--- What the exercise asks ---
Each record must reappear in the answer exactly as it is written.

--- Task input ---

'''

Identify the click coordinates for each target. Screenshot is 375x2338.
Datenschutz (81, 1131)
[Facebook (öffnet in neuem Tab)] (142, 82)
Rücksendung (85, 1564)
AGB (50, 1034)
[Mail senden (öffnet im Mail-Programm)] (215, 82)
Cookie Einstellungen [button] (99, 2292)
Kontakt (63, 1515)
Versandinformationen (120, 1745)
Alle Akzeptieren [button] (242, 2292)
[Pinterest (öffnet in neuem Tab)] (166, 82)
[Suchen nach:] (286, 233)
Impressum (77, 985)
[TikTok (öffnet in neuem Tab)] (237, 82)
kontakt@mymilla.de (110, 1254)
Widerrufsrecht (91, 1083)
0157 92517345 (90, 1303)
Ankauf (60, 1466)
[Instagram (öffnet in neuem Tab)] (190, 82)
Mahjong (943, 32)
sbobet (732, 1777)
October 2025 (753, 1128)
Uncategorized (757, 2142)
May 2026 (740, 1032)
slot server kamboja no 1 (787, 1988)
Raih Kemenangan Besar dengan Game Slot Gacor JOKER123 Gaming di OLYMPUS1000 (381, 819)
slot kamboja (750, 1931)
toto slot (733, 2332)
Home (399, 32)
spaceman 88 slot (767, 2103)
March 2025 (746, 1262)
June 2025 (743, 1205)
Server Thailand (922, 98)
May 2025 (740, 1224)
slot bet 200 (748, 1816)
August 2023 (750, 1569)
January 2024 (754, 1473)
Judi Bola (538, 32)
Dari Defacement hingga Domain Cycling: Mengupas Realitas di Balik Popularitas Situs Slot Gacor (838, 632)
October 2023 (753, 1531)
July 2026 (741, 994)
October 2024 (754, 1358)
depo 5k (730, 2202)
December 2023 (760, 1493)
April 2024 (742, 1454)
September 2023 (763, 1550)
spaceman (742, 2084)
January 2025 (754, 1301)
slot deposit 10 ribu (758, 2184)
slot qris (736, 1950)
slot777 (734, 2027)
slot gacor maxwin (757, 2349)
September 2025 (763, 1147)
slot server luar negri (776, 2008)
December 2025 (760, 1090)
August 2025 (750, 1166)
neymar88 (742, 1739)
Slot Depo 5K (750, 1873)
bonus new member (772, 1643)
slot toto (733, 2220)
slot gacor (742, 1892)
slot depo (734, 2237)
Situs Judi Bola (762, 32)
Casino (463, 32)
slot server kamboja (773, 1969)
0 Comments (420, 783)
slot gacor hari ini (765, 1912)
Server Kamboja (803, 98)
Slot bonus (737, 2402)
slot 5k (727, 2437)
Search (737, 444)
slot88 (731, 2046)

'''

--- Response ---
Identify the click coordinates for each target. Screenshot is 375x2338.
Datenschutz (81, 1131)
[Facebook (öffnet in neuem Tab)] (142, 82)
Rücksendung (85, 1564)
AGB (50, 1034)
[Mail senden (öffnet im Mail-Programm)] (215, 82)
Cookie Einstellungen [button] (99, 2292)
Kontakt (63, 1515)
Versandinformationen (120, 1745)
Alle Akzeptieren [button] (242, 2292)
[Pinterest (öffnet in neuem Tab)] (166, 82)
[Suchen nach:] (286, 233)
Impressum (77, 985)
[TikTok (öffnet in neuem Tab)] (237, 82)
kontakt@mymilla.de (110, 1254)
Widerrufsrecht (91, 1083)
0157 92517345 (90, 1303)
Ankauf (60, 1466)
[Instagram (öffnet in neuem Tab)] (190, 82)
Mahjong (943, 32)
sbobet (732, 1777)
October 2025 (753, 1128)
Uncategorized (757, 2142)
May 2026 (740, 1032)
slot server kamboja no 1 (787, 1988)
Raih Kemenangan Besar dengan Game Slot Gacor JOKER123 Gaming di OLYMPUS1000 (381, 819)
slot kamboja (750, 1931)
toto slot (733, 2332)
Home (399, 32)
spaceman 88 slot (767, 2103)
March 2025 (746, 1262)
June 2025 (743, 1205)
Server Thailand (922, 98)
May 2025 (740, 1224)
slot bet 200 (748, 1816)
August 2023 (750, 1569)
January 2024 (754, 1473)
Judi Bola (538, 32)
Dari Defacement hingga Domain Cycling: Mengupas Realitas di Balik Popularitas Situs Slot Gacor (838, 632)
October 2023 (753, 1531)
July 2026 (741, 994)
October 2024 (754, 1358)
depo 5k (730, 2202)
December 2023 (760, 1493)
April 2024 (742, 1454)
September 2023 (763, 1550)
spaceman (742, 2084)
January 2025 (754, 1301)
slot deposit 10 ribu (758, 2184)
slot qris (736, 1950)
slot777 (734, 2027)
slot gacor maxwin (757, 2349)
September 2025 (763, 1147)
slot server luar negri (776, 2008)
December 2025 (760, 1090)
August 2025 (750, 1166)
neymar88 (742, 1739)
Slot Depo 5K (750, 1873)
bonus new member (772, 1643)
slot toto (733, 2220)
slot gacor (742, 1892)
slot depo (734, 2237)
Situs Judi Bola (762, 32)
Casino (463, 32)
slot server kamboja (773, 1969)
0 Comments (420, 783)
slot gacor hari ini (765, 1912)
Server Kamboja (803, 98)
Slot bonus (737, 2402)
slot 5k (727, 2437)
Search (737, 444)
slot88 (731, 2046)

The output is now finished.